▸ Goal of the exercise
Lines from the start of the data through the line containing "The image size is (1500, 812)." must be given again exactly. Leave the others out.

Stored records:

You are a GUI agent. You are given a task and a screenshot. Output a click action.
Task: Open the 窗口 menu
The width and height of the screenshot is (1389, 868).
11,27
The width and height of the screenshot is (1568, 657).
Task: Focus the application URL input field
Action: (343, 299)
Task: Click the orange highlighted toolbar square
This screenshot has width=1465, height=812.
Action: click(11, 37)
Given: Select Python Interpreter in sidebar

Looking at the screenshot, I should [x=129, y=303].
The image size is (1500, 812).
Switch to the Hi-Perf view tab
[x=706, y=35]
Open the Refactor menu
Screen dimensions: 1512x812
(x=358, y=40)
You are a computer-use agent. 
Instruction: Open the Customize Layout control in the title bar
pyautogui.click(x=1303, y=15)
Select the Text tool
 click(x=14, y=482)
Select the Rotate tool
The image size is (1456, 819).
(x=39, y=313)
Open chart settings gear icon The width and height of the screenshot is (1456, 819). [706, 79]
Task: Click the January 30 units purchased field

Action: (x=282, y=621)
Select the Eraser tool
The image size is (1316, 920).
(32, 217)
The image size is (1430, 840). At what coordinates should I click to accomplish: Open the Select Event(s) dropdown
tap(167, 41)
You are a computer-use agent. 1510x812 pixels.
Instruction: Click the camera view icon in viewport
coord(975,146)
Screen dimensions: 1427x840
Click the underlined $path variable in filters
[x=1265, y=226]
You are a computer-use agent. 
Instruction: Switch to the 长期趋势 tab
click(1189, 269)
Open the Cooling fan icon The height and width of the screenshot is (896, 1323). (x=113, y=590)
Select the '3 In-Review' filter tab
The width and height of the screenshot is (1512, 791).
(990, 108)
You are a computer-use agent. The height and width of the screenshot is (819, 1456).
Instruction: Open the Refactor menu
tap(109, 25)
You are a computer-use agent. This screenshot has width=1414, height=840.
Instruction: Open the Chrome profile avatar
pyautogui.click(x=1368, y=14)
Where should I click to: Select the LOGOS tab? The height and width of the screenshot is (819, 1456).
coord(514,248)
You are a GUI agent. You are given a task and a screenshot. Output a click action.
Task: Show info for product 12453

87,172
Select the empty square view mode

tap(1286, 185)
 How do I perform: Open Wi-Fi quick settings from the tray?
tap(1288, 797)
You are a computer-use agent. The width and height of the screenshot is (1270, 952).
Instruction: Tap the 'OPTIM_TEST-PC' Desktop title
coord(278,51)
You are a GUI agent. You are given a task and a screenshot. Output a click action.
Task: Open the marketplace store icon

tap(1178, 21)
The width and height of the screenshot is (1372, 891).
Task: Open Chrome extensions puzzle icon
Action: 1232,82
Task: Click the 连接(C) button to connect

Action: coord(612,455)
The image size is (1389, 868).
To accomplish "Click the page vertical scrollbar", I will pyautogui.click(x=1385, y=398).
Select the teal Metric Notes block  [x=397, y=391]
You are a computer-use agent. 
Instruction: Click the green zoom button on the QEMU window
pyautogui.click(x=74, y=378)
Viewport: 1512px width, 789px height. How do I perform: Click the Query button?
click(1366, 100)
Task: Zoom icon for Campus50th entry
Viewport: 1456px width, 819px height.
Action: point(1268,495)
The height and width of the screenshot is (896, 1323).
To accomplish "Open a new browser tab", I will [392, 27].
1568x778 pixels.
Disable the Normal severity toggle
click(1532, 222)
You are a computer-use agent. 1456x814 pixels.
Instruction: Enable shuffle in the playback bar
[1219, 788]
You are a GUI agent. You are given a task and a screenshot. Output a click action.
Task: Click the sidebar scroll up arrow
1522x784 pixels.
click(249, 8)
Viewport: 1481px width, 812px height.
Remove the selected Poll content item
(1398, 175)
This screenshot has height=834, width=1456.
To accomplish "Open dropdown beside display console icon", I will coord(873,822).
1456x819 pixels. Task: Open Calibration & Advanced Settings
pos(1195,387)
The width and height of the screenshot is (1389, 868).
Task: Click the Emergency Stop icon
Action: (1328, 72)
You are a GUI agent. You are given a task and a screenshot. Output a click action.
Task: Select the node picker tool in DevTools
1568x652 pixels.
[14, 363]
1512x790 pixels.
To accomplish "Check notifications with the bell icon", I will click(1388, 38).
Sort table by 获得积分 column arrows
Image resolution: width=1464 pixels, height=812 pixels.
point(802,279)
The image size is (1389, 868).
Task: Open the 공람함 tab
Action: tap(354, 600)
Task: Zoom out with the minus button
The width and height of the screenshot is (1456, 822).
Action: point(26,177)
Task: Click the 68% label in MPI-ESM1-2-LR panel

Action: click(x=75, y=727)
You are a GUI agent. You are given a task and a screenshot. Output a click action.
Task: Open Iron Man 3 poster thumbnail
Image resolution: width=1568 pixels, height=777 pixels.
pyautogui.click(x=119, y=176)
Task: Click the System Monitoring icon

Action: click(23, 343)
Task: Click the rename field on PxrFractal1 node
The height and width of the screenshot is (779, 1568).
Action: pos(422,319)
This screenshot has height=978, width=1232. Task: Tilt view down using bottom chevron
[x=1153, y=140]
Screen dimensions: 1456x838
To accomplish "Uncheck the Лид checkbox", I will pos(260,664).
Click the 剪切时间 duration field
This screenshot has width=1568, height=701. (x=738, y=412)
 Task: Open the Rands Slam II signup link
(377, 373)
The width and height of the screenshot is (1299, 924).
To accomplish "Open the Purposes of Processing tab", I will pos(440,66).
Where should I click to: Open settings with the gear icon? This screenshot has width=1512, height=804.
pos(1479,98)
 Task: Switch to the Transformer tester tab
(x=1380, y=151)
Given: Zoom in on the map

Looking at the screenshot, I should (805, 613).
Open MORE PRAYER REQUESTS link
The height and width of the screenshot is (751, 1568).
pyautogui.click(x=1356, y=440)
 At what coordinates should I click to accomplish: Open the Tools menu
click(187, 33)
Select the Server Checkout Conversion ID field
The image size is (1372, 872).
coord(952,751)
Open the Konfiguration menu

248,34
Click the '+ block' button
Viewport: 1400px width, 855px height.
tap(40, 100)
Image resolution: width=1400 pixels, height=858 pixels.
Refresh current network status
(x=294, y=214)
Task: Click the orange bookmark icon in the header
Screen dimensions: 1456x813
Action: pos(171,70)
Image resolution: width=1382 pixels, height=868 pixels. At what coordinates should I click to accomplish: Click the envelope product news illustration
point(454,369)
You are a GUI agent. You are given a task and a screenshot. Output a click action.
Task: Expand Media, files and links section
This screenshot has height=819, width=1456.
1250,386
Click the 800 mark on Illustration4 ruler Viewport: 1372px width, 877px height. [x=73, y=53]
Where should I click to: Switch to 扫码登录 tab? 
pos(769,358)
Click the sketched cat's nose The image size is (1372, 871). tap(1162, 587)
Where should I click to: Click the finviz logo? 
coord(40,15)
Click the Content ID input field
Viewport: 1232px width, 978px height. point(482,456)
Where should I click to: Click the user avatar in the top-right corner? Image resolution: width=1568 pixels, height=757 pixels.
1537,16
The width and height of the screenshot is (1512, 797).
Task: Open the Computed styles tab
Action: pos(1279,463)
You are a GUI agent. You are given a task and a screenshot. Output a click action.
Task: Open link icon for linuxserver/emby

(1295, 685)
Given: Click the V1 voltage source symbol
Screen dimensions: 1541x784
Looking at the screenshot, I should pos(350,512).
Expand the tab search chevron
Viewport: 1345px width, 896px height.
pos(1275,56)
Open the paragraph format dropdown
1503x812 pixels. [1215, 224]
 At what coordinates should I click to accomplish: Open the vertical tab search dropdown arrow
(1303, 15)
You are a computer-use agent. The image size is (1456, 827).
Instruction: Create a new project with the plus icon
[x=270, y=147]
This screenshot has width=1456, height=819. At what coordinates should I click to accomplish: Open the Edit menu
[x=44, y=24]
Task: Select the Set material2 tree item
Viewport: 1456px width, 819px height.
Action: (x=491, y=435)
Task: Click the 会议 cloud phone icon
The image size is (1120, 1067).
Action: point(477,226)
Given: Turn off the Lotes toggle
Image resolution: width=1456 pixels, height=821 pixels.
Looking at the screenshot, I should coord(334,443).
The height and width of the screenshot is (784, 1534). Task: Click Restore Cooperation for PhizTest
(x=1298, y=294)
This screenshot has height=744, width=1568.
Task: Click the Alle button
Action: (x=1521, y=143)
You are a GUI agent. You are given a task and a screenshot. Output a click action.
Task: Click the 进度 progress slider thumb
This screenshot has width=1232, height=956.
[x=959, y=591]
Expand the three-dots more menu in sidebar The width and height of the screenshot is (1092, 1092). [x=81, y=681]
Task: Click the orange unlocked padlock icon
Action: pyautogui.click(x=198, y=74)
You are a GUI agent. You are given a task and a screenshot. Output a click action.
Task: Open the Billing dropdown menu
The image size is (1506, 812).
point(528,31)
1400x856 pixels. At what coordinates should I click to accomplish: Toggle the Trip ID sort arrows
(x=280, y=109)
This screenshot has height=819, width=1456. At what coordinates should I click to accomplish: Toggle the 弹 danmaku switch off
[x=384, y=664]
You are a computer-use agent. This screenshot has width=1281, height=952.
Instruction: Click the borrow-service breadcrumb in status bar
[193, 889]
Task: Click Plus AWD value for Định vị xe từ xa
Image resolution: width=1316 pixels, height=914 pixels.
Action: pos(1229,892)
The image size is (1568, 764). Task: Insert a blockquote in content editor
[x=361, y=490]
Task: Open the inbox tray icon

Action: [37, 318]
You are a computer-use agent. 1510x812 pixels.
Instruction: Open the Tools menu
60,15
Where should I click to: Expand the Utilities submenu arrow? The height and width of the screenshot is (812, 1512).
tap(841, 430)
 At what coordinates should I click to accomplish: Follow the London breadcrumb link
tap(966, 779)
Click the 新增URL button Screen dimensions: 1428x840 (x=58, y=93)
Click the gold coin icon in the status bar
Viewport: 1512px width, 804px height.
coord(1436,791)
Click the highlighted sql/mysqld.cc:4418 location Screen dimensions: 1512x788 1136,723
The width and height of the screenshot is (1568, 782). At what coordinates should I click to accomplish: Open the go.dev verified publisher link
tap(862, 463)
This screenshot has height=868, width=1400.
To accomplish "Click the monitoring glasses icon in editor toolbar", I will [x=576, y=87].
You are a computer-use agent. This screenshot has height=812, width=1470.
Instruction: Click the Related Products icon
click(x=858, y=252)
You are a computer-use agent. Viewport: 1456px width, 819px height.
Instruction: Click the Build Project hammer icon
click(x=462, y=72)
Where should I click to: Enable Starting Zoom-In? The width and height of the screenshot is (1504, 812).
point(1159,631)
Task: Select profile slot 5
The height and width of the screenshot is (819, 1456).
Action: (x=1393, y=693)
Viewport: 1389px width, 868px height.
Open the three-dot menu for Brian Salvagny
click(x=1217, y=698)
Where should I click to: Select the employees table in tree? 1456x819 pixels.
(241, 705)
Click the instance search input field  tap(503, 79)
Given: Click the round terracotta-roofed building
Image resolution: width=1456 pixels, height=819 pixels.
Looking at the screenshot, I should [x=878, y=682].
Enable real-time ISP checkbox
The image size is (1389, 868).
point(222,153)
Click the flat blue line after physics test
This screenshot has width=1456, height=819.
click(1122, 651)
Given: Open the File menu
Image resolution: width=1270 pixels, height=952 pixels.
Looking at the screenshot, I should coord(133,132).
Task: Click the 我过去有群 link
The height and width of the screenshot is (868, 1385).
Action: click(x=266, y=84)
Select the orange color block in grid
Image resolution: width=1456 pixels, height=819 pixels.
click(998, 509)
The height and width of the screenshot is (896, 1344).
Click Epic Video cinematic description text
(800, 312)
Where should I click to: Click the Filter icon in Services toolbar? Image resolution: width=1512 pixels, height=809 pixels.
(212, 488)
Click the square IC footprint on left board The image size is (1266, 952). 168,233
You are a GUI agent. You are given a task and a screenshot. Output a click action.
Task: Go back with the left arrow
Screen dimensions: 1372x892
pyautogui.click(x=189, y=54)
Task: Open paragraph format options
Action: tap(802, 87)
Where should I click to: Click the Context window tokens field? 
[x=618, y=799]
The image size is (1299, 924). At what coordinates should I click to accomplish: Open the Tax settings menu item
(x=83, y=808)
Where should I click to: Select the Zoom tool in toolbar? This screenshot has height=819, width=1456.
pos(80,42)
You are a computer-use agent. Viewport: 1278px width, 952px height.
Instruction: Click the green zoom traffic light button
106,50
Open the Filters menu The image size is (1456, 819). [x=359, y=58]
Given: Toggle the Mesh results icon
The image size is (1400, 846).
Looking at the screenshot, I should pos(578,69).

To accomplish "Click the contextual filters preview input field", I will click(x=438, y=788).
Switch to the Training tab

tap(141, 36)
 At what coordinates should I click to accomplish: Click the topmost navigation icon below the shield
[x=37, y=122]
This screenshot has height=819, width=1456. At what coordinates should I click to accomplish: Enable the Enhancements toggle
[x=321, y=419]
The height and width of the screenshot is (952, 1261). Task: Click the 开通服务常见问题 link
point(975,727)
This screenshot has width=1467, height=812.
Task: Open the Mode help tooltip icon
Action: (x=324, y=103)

▸ Answer to this task
You are a GUI agent. You are given a task and a screenshot. Output a click action.
Task: Open the 窗口 menu
The width and height of the screenshot is (1389, 868).
11,27
The width and height of the screenshot is (1568, 657).
Task: Focus the application URL input field
Action: (343, 299)
Task: Click the orange highlighted toolbar square
This screenshot has width=1465, height=812.
Action: click(11, 37)
Given: Select Python Interpreter in sidebar

Looking at the screenshot, I should [x=129, y=303].
The image size is (1500, 812).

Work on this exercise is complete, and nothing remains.